> [REQUIREMENT A] Render everything in the listing from its first line down to the line containing "calendar-clock-icon is located" as a JSON list of strings, one string per line, leaving out blank lines.
== SELECTED PASSAGE ==
Derivative financial instruments - The Company evaluates all of its financial instruments to determine if such instruments are derivatives or contain features that qualify as embedded derivatives. For derivative financial instruments that are accounted for as liabilities, the derivative instrument is initially recorded at its fair value and is then re-valued at each reporting date, with changes in the fair value reported in the consolidated statements of operations. For stock-based derivative financial instruments, the Company uses a Black-Scholes-Merton option pricing model to value the derivative instruments at inception and on subsequent valuation dates. The classification of derivative instruments, including whether such instruments should be recorded as liabilities or as equity, is evaluated at the end of each reporting period. Derivative instrument liabilities are classified in the balance sheet as current or non-current based on whether or not net-cash settlement of the derivative instrument could be required within twelve months of the balance sheet date.
===
> [REQUIREMENT B] From the passage on derivative financial instruments, list every classification it names for derivative instruments or their liabilities.
== EXERCISE DATA ==
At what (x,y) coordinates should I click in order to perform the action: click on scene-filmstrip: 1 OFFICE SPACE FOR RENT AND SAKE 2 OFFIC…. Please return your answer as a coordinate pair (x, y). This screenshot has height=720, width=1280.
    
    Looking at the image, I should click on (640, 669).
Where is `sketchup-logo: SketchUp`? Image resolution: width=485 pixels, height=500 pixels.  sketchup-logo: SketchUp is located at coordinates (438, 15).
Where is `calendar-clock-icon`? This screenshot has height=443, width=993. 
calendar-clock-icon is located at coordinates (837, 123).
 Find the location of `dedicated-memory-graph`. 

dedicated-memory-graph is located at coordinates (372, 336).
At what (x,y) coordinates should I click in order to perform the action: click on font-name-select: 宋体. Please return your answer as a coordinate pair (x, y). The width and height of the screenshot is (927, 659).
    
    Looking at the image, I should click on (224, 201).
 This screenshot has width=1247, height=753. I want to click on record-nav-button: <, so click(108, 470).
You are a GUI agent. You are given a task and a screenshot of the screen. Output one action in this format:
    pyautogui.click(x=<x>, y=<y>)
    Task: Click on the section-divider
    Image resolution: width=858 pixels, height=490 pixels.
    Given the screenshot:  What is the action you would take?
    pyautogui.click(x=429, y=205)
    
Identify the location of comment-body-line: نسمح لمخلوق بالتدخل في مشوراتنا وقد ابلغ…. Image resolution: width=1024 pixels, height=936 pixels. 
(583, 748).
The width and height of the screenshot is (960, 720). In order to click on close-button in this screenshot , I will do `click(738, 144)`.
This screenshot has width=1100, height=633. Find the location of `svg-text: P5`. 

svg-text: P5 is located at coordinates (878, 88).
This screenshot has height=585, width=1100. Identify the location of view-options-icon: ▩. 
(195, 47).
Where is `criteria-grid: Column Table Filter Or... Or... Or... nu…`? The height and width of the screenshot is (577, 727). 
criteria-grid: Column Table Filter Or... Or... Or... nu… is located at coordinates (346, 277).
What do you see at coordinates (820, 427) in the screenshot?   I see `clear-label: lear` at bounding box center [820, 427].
===
> [EXPECTED OUTPUT A]
[
  "At what (x,y) coordinates should I click in order to perform the action: click on scene-filmstrip: 1 OFFICE SPACE FOR RENT AND SAKE 2 OFFIC…. Please return your answer as a coordinate pair (x, y). This screenshot has height=720, width=1280.",
  "    Looking at the image, I should click on (640, 669).",
  "Where is `sketchup-logo: SketchUp`? Image resolution: width=485 pixels, height=500 pixels.  sketchup-logo: SketchUp is located at coordinates (438, 15).",
  "Where is `calendar-clock-icon`? This screenshot has height=443, width=993. ",
  "calendar-clock-icon is located at coordinates (837, 123)."
]

> [EXPECTED OUTPUT B]
- Liabilities
- Equity
- Current
- Non-current